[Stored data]
···
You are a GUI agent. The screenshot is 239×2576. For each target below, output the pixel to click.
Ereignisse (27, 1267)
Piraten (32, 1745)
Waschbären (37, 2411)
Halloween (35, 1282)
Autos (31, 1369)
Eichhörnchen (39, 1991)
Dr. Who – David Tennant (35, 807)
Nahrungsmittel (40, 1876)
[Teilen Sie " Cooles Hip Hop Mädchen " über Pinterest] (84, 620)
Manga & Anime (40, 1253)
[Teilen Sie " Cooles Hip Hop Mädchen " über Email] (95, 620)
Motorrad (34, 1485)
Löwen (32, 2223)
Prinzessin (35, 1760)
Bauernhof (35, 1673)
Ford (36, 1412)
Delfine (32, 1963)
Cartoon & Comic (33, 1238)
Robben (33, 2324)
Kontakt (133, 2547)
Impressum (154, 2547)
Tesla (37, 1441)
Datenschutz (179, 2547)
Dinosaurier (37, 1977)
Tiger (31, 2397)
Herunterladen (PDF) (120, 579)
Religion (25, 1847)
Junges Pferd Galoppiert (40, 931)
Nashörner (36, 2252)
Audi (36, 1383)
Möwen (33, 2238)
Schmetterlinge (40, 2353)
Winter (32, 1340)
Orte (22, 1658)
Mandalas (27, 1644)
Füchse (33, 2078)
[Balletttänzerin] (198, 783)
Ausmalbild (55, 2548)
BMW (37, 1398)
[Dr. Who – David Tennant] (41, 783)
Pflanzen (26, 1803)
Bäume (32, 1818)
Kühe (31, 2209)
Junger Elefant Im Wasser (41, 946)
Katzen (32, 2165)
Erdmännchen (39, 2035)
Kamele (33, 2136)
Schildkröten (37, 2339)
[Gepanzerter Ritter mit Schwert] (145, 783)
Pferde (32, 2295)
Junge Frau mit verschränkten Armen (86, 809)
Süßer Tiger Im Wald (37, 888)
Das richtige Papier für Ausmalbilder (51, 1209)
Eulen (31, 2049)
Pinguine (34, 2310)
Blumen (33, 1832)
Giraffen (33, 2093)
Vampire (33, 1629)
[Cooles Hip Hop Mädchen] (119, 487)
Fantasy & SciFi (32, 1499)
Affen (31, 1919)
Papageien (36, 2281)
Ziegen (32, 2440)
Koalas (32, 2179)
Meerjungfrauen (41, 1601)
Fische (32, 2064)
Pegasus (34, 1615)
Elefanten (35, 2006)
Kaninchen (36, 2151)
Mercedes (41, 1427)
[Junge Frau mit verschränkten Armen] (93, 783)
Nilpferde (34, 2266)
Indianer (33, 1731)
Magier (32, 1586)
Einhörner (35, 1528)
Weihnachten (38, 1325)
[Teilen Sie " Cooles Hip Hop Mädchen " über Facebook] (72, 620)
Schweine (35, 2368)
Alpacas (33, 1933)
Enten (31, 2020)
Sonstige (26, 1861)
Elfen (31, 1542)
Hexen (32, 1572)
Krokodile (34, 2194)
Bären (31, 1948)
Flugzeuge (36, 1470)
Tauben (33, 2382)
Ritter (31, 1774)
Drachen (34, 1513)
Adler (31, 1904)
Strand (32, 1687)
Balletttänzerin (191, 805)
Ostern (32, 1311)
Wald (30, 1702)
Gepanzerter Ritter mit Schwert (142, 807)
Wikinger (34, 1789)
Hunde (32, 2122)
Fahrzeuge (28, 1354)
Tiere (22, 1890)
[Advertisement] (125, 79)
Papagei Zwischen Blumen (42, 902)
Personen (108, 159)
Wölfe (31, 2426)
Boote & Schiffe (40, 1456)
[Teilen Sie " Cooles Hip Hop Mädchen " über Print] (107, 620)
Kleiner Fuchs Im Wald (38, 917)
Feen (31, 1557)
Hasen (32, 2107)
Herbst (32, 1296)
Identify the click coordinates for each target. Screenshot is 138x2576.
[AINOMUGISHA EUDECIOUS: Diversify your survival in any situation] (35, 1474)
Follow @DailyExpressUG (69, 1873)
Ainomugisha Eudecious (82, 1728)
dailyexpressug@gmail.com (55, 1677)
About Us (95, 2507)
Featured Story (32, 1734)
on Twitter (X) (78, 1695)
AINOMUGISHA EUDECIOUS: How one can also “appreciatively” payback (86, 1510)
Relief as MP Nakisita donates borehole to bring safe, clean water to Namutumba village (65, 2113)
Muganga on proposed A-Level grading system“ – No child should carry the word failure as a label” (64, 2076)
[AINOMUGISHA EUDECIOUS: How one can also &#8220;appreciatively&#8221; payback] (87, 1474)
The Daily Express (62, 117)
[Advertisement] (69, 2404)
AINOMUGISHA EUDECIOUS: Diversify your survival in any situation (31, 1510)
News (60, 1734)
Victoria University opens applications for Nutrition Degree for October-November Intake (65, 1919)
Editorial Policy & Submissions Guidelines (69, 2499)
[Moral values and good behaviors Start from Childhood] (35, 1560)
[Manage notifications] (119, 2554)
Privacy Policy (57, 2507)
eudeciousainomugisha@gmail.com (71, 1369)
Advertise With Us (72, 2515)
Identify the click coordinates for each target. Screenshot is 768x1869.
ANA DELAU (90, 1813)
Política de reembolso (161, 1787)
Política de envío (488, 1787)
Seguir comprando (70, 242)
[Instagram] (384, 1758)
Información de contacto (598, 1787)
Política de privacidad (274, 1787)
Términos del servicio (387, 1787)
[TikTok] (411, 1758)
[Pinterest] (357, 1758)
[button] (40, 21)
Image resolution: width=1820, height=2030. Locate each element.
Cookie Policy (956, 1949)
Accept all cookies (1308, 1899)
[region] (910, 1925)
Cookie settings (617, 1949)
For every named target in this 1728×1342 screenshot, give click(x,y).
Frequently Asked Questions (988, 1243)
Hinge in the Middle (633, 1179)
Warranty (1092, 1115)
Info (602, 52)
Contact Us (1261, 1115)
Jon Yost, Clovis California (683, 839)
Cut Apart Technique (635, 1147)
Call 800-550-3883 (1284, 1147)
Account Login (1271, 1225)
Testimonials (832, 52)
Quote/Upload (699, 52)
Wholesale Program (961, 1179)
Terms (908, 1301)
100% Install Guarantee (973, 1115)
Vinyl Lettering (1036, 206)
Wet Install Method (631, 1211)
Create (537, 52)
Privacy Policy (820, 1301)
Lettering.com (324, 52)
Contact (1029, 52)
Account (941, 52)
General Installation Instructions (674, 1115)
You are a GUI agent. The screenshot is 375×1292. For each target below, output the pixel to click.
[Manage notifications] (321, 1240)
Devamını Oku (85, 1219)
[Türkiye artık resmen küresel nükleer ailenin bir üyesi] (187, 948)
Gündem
···
**DIRECTIONS**
Filter the records above for lines with "pixel".

**OUTPUT OF THE EXERCISE**
You are a GUI agent. The screenshot is 239×2576. For each target below, output the pixel to click.
You are a GUI agent. The screenshot is 375×1292. For each target below, output the pixel to click.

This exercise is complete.